** Opening MATERIALS PROVIDED block **
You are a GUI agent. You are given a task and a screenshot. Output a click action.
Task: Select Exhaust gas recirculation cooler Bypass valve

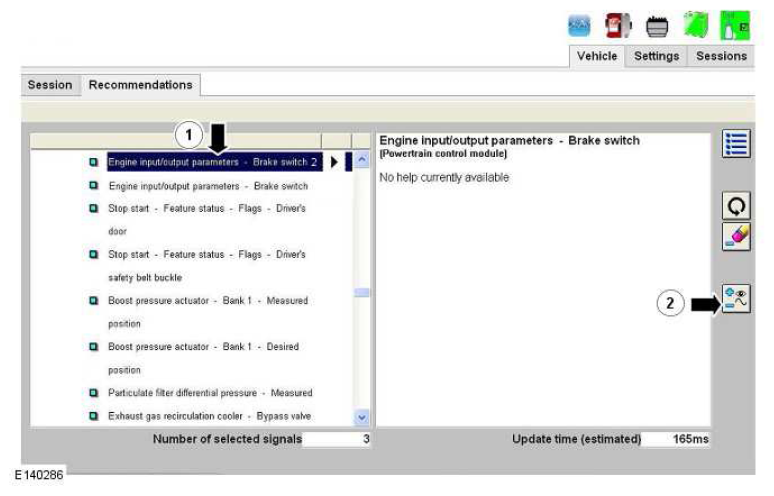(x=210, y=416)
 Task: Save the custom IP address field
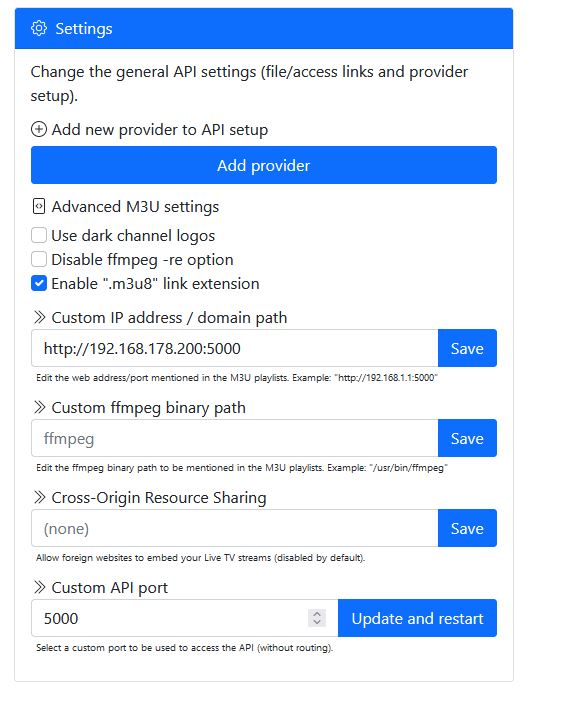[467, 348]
** Closing MATERIALS PROVIDED block **
** Opening MATERIALS PROVIDED block **
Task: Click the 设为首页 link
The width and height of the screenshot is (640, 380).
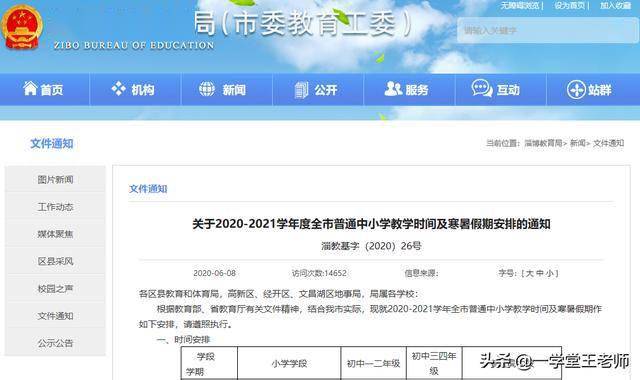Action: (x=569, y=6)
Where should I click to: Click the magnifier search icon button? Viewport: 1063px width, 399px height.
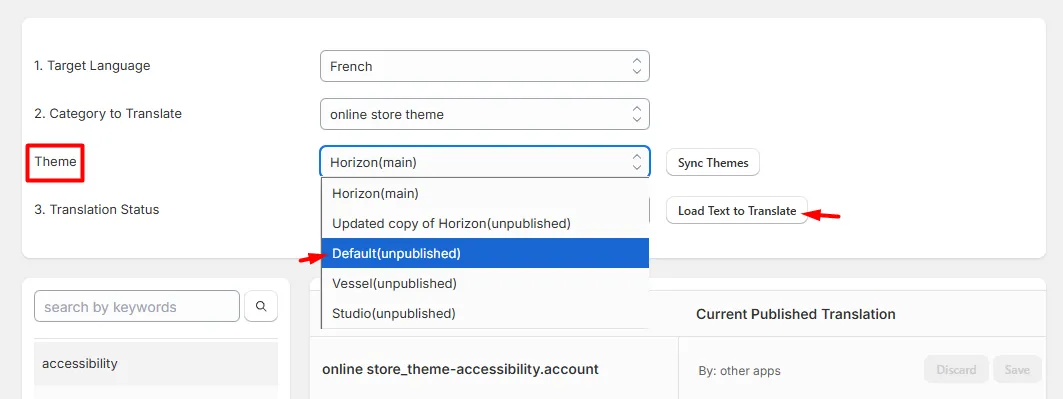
** Closing MATERIALS PROVIDED block **
— WORK TO BE COMPLETED —
Above are some records; extract exactly the lines from the one containing "Task: Click the 设为首页 link" through the one containing "Where should I" and drop the pictures.

— YOUR RESPONSE —
Task: Click the 设为首页 link
The width and height of the screenshot is (640, 380).
Action: (x=569, y=6)
Where should I click to: Click the magnifier search icon button? Viewport: 1063px width, 399px height.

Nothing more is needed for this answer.